• SHORT EXERCISE A
In the doorbell transformer thread, which code article does Dennis Alwon cite for doorbell wire entering the cabinet?
• SHORT EXERCISE B
Rewrite everything from "You are the" down to "(Oct 27, 2008)" in the doorbell transformer thread, switching "home inspector" to "building inspector".

[START DOCUMENT EXTRACT]

# Door Bell Transformer



## Idaho Abe (Nov 28, 2007)

I am an Electrical Inspector with over 20 years in the field, and recently a housing inspector wrote up a violation for a door bell tranformer installed in the panelboard. I have seen this in many homes, that I have inspected and found no problem with it. The inspector did not cite any code reference and I have done some research and found anything that applies either. HELP. Please give me code reference pro or con for this installation.


----------



## Dennis Alwon (May 9, 2009)

I have seen it also but I cannot give a code reference for it either. Perhaps 110.3.... Now I will tell you that the doorbell wire cannot enter the cabinet unless it is a 600v insulation on the wire. art. 300.3(C)(1)


----------



## crazymurph (Aug 19, 2009)

You are the electrical inspector, he is a home inspector. You have much more experience in the electrical field than he does. Tell him to [email protected]## off.


----------



## BuzzKill (Oct 27, 2008)

Idaho Abe said:


> I am an Electrical Inspector with over 20 years in the field, and recently a housing inspector wrote up a violation for a door bell tranformer installed in the panelboard. I have seen this in many homes, that I have inspected and found no problem with it. The inspector did not cite any code reference and I have done some research and found anything that applies either. HELP. Please give me code reference pro or con for this installation.


 seen it all the time and like the other guys, can't find any code against it, and I agree, tell that HI to p*ss off. Step on him like a cockroach.


----------



## Magnettica (Jan 23, 2007)

Dennis Alwon said:


> I have seen it also but I cannot give a code reference for it either. Perhaps 110.3.... Now I will tell you that the doorbell wire cannot enter the cabinet unless it is a 600v insulation on the wire. art. 300.3(C)(1)



:thumbsup:


Good reference right there. I wouldn't have even considered it but then again any real electrician doesn't install doorbell wiring inside an electrical panel.


----------



## steelersman (Mar 15, 2009)

That's true. Why the hell would you put low volt chime wire in a panel? You don't. I think Dennis was referring to the wires that are already on the transformer that connect to the 120volts, not the 12 volt wire.


----------



## JayH (Nov 13, 2009)

I believe NEC 725.54 & 725.55 covers this.


----------



## Dennis Alwon (May 9, 2009)

steelersman said:


> That's true. Why the hell would you put low volt chime wire in a panel? You don't. I think Dennis was referring to the wires that are already on the transformer that connect to the 120volts, not the 12 volt wire.

[END DOCUMENT EXTRACT]
[START MATERIAL]

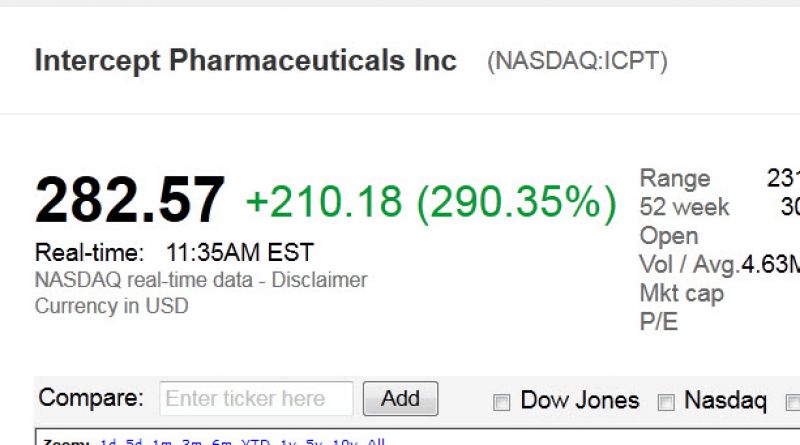This screenshot has height=445, width=800.
Task: Set chart zoom to 1d
Action: [x=108, y=441]
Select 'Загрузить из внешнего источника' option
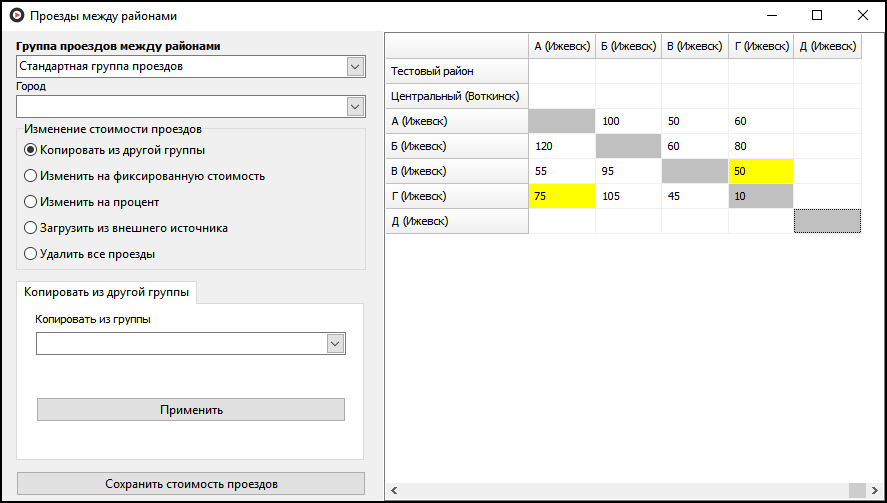This screenshot has height=503, width=887. [30, 228]
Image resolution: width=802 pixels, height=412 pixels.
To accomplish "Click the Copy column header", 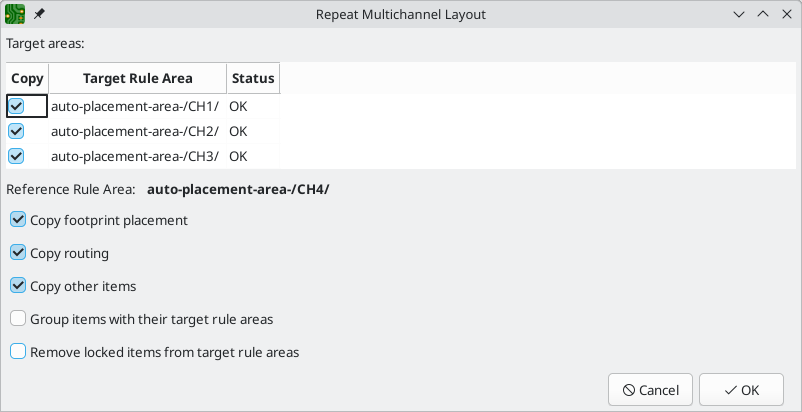I will pos(28,78).
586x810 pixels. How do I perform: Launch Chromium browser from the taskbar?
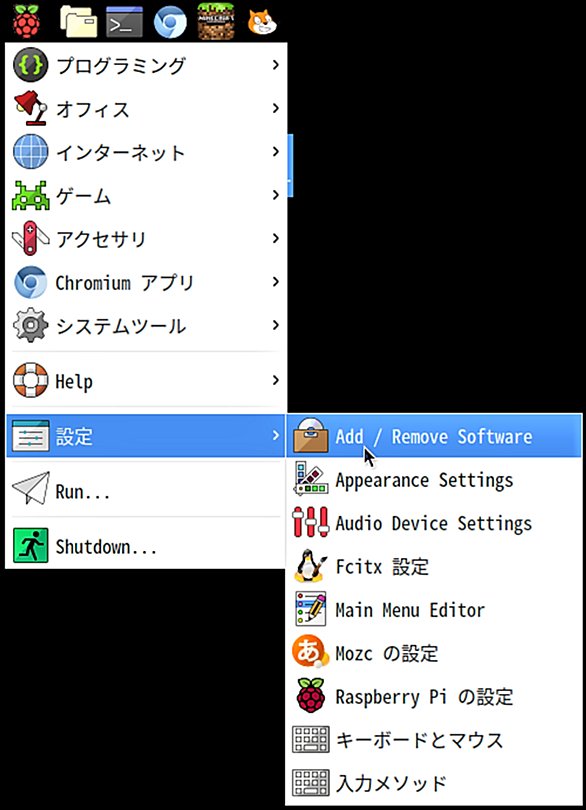coord(170,22)
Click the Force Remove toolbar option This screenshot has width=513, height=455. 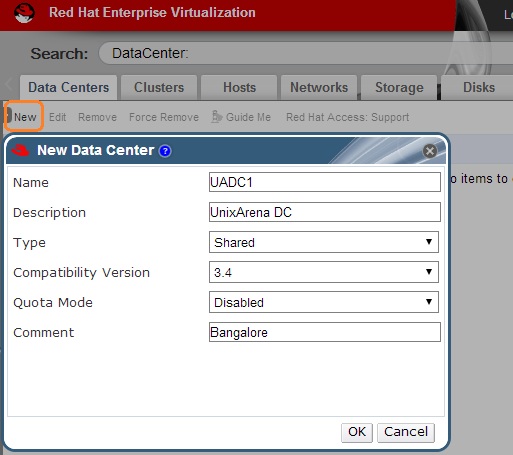(x=164, y=117)
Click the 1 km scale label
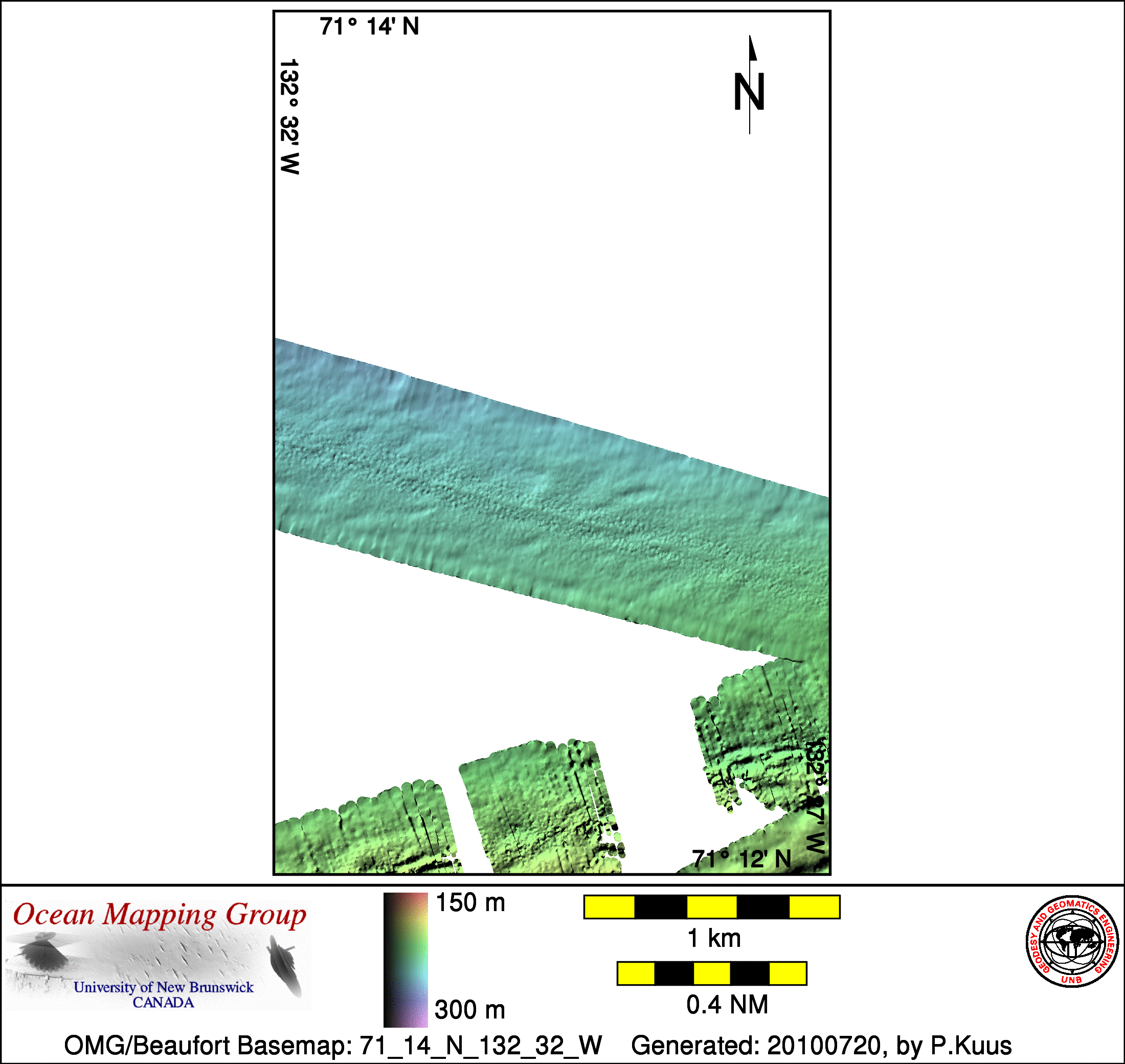Viewport: 1125px width, 1064px height. 714,939
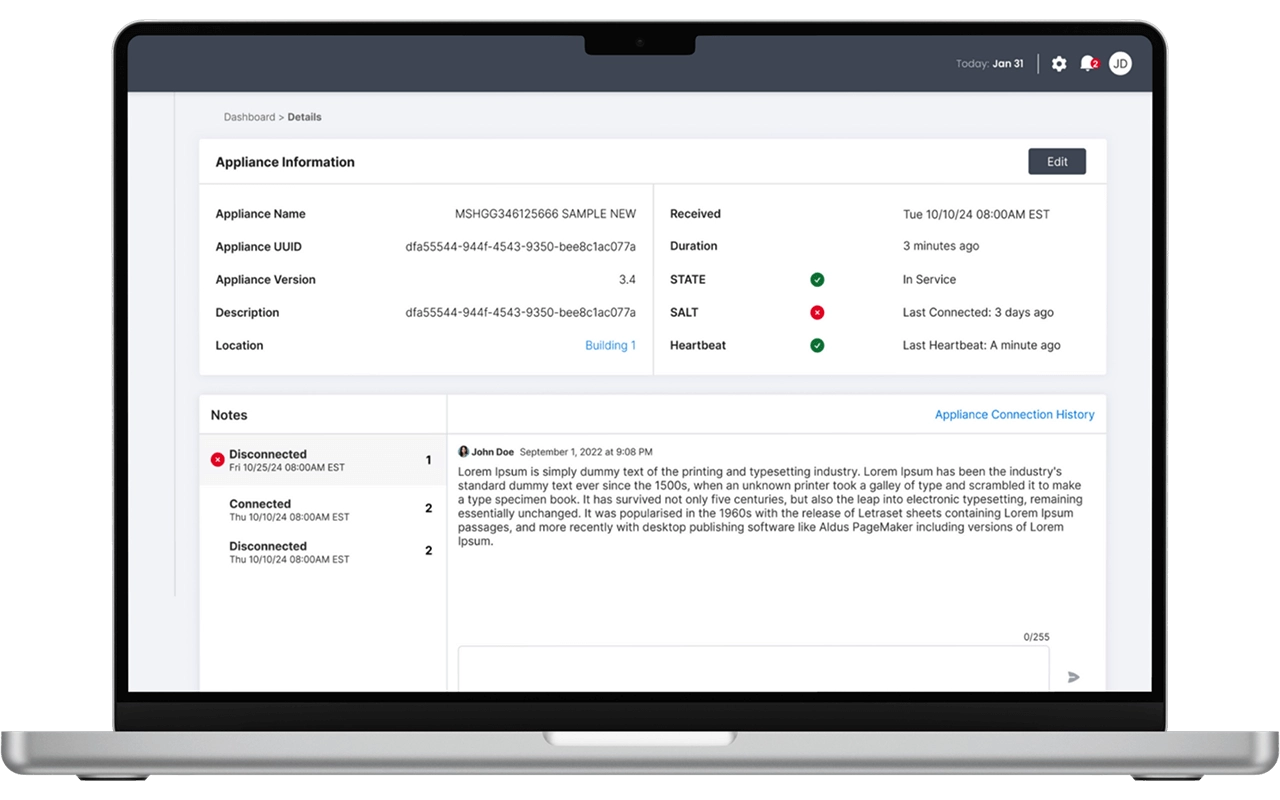Click into the note text input field
The width and height of the screenshot is (1280, 800).
[753, 668]
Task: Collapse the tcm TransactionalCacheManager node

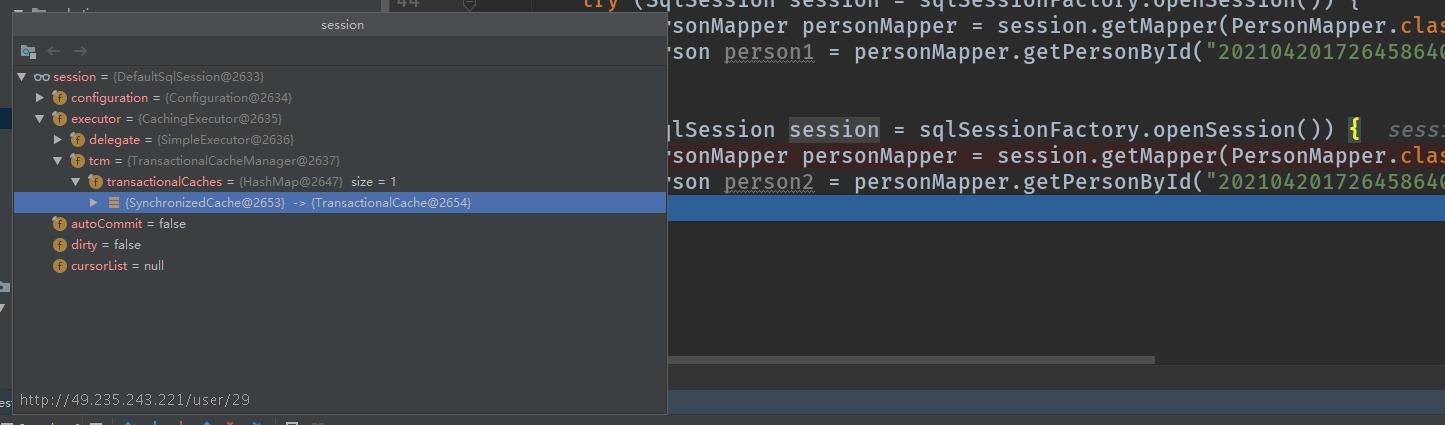Action: point(58,161)
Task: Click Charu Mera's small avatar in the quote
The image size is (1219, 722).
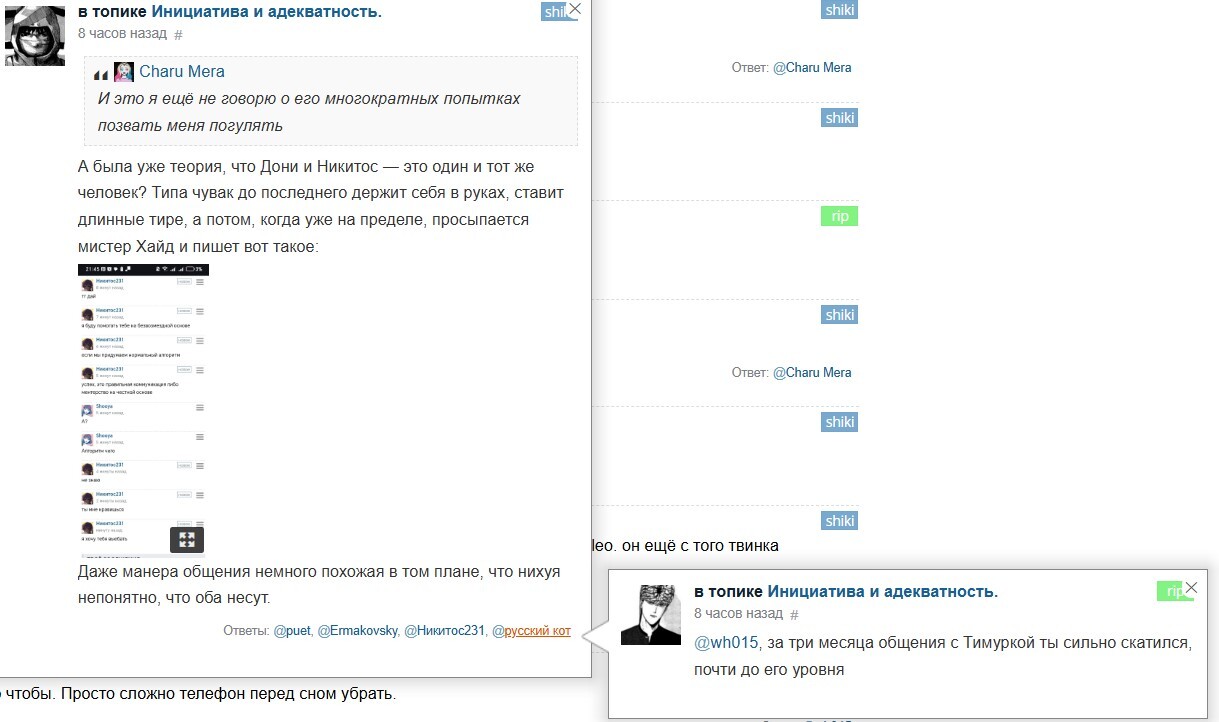Action: [x=124, y=72]
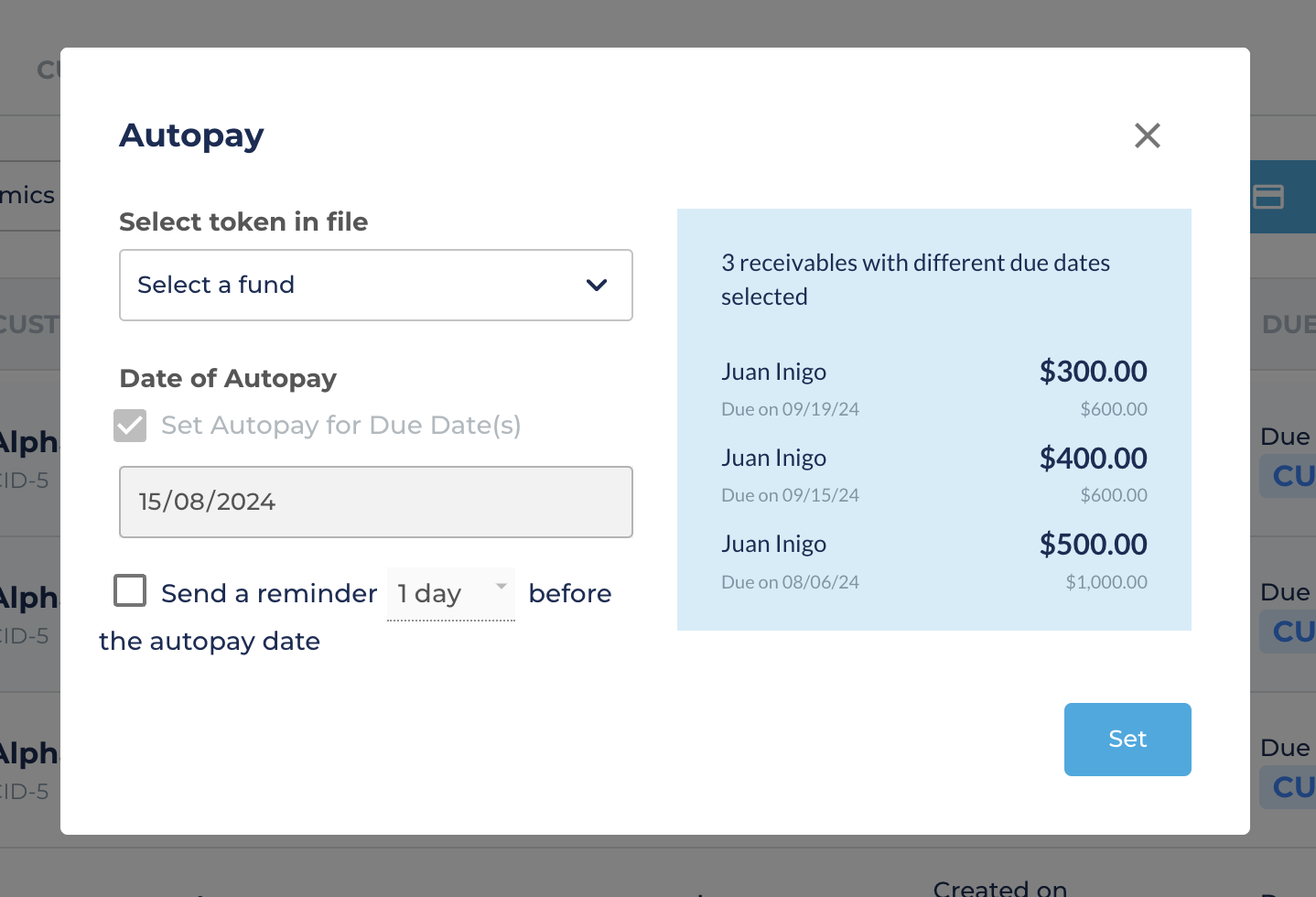Click the dropdown arrow beside 1 day
The height and width of the screenshot is (897, 1316).
click(501, 587)
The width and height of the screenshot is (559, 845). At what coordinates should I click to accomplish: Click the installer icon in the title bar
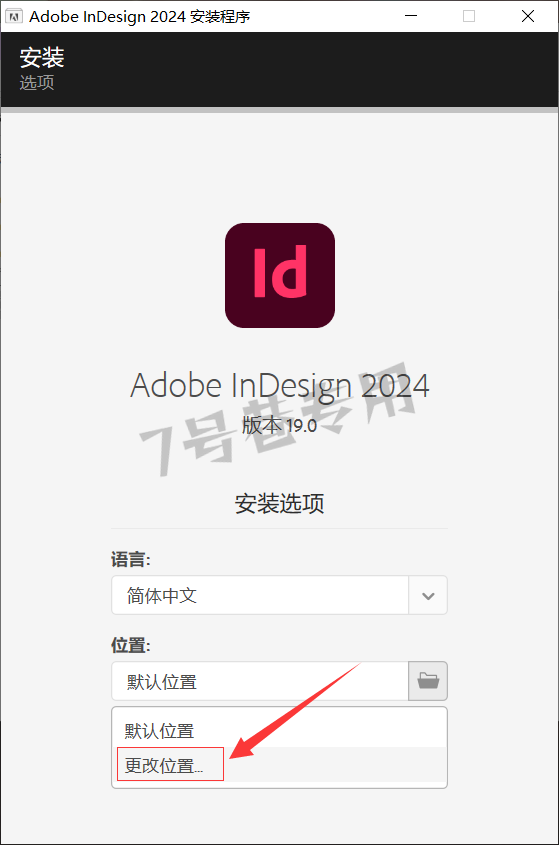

[END MATERIAL]

• WRITTEN SOLUTION A
Article 300.3(C)(1)

• WRITTEN SOLUTION B
You are the electrical inspector, he is a building inspector. You have much more experience in the electrical field than he does. Tell him to [email protected]## off.


----------



## BuzzKill (Oct 27, 2008)